La aldaba
Carlos Navarro Antolín
El rey brilla al defender lo obvio
La Universidad San Pablo CEU de Madrid ha tenido la idea de celebrar un simposio sobre la contracultura y lo que ha supuesto en el pensamiento, la literatura y el arte contemporáneos, es decir, en la vida de todos, de forma directa o de rebote. Si el 68 fue un efecto de la contracultura o viceversa, es parte del debate, pero en todo caso no es erróneo vincular uno y otro fenómeno como ya hiciera Babelia en el número que dedicó a la exaltación de la contracultura poco después de cumplirse cincuenta largos años desde el mayo parisino. Las personalidades de la "contracultura" actual, muchas de ellas plenamente instaladas en el establishment y hasta con cargos oficiales, invitadas entonces a opinar sobre la vigencia del concepto reconocían su dificultad en un panorama dominado por la mercantilización, la subvención y las redes. En suma, podemos concluir, la contracultura será hoy lo que se quiera pero en modo alguno un contrapoder. Más bien, un aliado de lo establecido en la medida en que la subversión convenida forma parte del núcleo mismo de los proyectos culturales y sociales del poder político.

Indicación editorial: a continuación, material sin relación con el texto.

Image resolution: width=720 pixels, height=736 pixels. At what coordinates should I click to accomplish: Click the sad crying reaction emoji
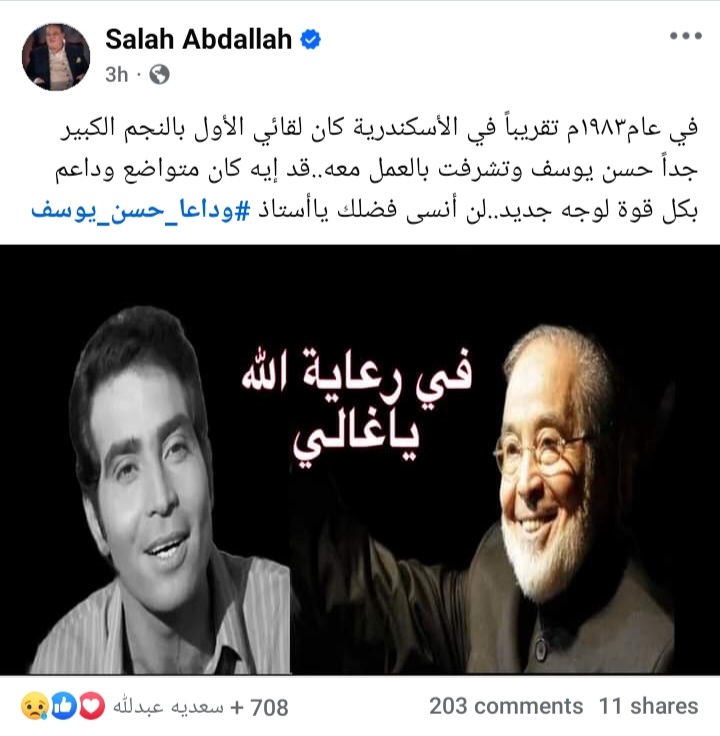35,705
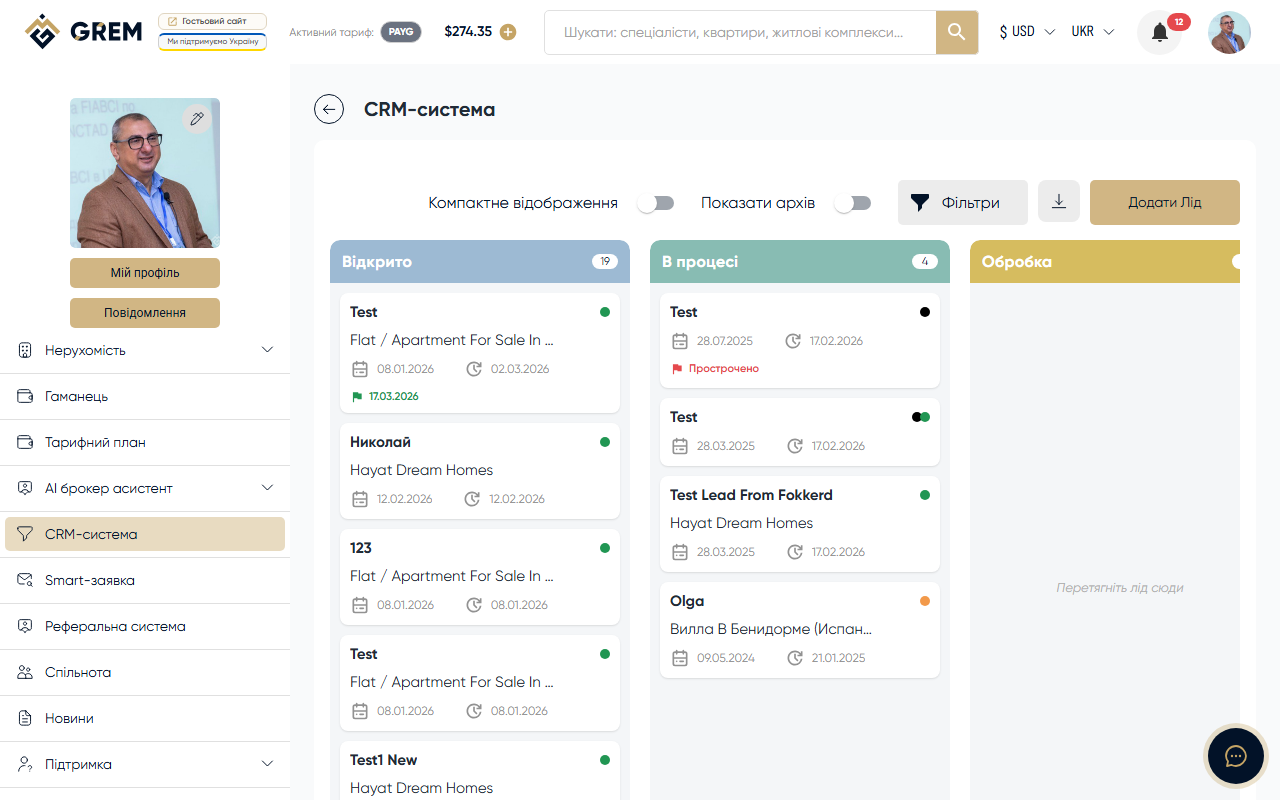Click inside the search input field
The height and width of the screenshot is (800, 1280).
pyautogui.click(x=740, y=31)
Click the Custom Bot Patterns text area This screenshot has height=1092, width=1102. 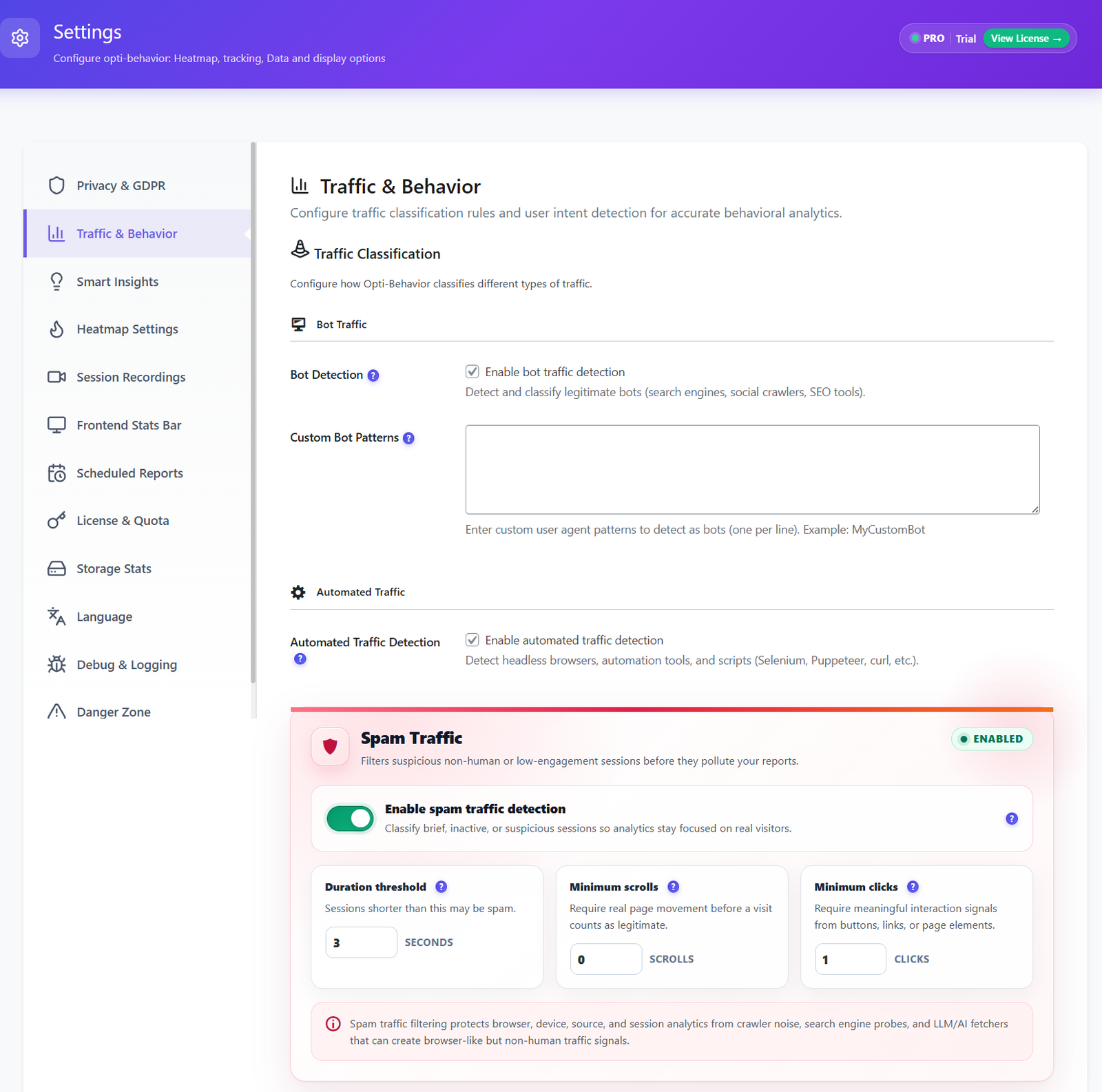tap(752, 469)

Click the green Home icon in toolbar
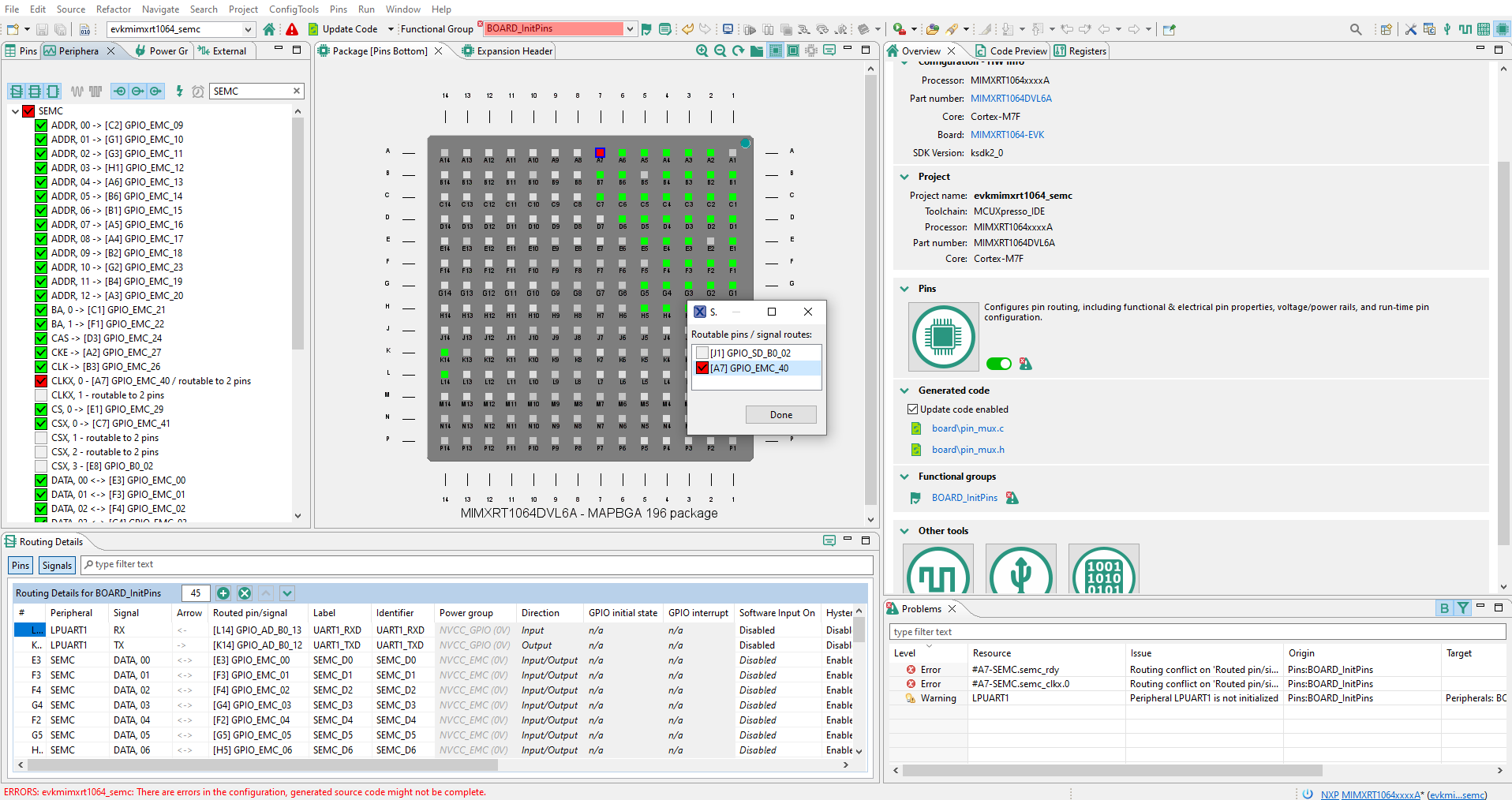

Me ha tocado en ese coloquio apuntar el papel de las academias como factor de resistencia no intencionado, al menos explícitamente, al universo contracultural. Y no sólo de las ocho grandes academias nacionales, también de las decenas de corporaciones pertenecientes al Instituto de España, casi veinte sólo en Andalucía, que participan de su espíritu. En todas, grandes y pequeñas, más o menos prestigiosas, prevalecen y se conservan valores propiamente culturales que tienen que ver con el rito, la jerarquía, la gratuidad o la presencialidad de sus actividades que chocan, y hasta qué punto, con las condiciones impuestas por la cultura de masas. Cierto es que el poder político, y en consecuencia los medios, las maltratan a menudo y en la misma medida en que son capaces de mantener su independencia. Algunas polémicas de estos años, como la actual acerca del lenguaje mal llamado inclusivo, más bien implosivo, entre la RAE y los lobbies feministas, muestran bien a las claras que las academias son hoy, paradójicamente, la vanguardia del contrapoder cultural. Esa independencia no es casual, está asentada en la propia tradición académica, en su indisimulado elitismo y en la cooptación de sus miembros, procedimiento que, a la postre, se ha revelado como mucho menos poroso a las pretensiones del poder que otros sistemas de apariencia menos discutible. Para contracultura de la buena, hoy, las academias.